◆ **Given passage**
%%

World Trade Center Sidebar: A Remembrance in the Round

Ed Garsten
3 min readSep 12, 2021

When the Port Authority of New York and New Jersey decided to build the World Trade Center that meant the end of what was known as Radio Row on a Cortlandt Street. Radio Row was a string of musty shops that carried all manner of tubes and transistors and capacitors and resistors, circuit boards and knobs and cabinets from which radios and other electronic devices could be built or repaired.

Among them was an unexplained anomaly–a little shop that sold bowling stuff. It was there my father, who worked nearby, stopped in when the store ran its going out of business sale since Cortlandt Street was going to disappear. My father was an avid bowler and couldn’t resist the deal that was offered: new ball, custom drilled, with his initials engraved in it and a bag — 10 bucks. Sold.

My dad used the ball for several years until his health faltered and bowling was just too much of a strain, so he gave it to me. My father was right-handed and that’s how the ball was drilled. I’m a lefty but the ball seemed to work just fine for me. I rolled my lifetime high game of 250 with it. Never again came close.

I still have the ball, the bag, and even the long-hardened little jar of sticky stuff you put on your fingers to keep the ball from slipping off. It stopped being sticky decades ago. When I bowl, that’s the ball I use. I love that my father’s initials on it. He passed on back in 2007, nine months before my mother.

%%

[Dataset items]

%%

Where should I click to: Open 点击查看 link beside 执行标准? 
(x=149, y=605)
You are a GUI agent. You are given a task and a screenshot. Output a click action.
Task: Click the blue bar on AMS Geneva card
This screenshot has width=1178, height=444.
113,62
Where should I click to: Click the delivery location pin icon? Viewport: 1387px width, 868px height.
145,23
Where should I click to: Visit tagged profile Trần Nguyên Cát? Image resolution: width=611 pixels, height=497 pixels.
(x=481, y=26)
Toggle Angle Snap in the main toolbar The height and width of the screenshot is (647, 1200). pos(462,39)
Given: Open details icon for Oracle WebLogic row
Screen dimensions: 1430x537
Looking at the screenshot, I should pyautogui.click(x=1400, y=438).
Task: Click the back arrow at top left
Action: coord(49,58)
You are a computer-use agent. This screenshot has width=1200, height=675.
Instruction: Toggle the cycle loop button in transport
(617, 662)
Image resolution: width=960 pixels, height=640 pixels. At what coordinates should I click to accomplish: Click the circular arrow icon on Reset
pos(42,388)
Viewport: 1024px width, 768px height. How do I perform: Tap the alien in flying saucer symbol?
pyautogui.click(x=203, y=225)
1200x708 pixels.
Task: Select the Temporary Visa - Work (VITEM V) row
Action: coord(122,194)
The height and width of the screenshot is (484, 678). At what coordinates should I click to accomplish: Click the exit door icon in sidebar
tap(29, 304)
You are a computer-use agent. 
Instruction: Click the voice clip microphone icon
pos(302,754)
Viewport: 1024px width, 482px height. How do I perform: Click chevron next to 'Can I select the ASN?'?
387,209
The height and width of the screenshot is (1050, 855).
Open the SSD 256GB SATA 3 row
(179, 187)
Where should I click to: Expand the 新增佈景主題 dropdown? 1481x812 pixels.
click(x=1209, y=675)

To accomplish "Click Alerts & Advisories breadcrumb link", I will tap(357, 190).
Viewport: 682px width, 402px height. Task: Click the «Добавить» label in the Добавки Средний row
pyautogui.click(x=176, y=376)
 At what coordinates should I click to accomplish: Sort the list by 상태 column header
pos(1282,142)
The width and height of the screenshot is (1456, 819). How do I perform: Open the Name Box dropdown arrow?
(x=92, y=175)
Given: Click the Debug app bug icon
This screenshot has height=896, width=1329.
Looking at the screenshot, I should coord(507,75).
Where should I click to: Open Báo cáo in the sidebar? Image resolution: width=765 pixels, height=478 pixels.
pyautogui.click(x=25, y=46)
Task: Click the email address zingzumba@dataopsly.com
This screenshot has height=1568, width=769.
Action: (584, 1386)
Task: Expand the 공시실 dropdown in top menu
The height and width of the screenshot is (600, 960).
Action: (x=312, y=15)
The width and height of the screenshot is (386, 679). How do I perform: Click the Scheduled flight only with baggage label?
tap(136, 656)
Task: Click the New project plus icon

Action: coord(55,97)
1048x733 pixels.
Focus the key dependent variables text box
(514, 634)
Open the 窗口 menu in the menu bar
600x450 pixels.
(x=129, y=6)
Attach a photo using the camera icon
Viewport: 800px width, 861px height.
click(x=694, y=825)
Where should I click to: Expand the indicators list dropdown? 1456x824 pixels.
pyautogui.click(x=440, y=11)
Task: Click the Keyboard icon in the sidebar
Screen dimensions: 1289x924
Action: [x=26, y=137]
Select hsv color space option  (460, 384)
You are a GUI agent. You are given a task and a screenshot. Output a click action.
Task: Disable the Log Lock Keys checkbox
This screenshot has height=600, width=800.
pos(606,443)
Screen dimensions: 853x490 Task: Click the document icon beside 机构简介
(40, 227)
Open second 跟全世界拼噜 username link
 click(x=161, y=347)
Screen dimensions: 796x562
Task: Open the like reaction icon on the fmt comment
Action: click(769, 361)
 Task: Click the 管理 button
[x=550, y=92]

%%

◆ **Task set**
**A)** Does each statement agree with the bowling ball remembrance? Answer yes or no for each, and quote the words of the remembrance that decide it.
(i) The father paid 10 dollars for the ball and a bag.
(ii) The ball was drilled for a left-handed bowler.
(iii) The writer's mother died before the father.
**B)** Reproduce a passage of the bowling ball remembrance word for word. Begin at the words "My dad used" and stop after "before my mother.".
None of the items above has any bearing on what comes next.

◆ **Solutions in order**
**A)**
(i) Yes: "new ball, custom drilled, with his initials engraved in it and a bag — 10 bucks."
(ii) No: "My father was right-handed and that’s how the ball was drilled."
(iii) No: "He passed on back in 2007, nine months before my mother."

**B)**
My dad used the ball for several years until his health faltered and bowling was just too much of a strain, so he gave it to me. My father was right-handed and that’s how the ball was drilled. I’m a lefty but the ball seemed to work just fine for me. I rolled my lifetime high game of 250 with it. Never again came close.

I still have the ball, the bag, and even the long-hardened little jar of sticky stuff you put on your fingers to keep the ball from slipping off. It stopped being sticky decades ago. When I bowl, that’s the ball I use. I love that my father’s initials on it. He passed on back in 2007, nine months before my mother.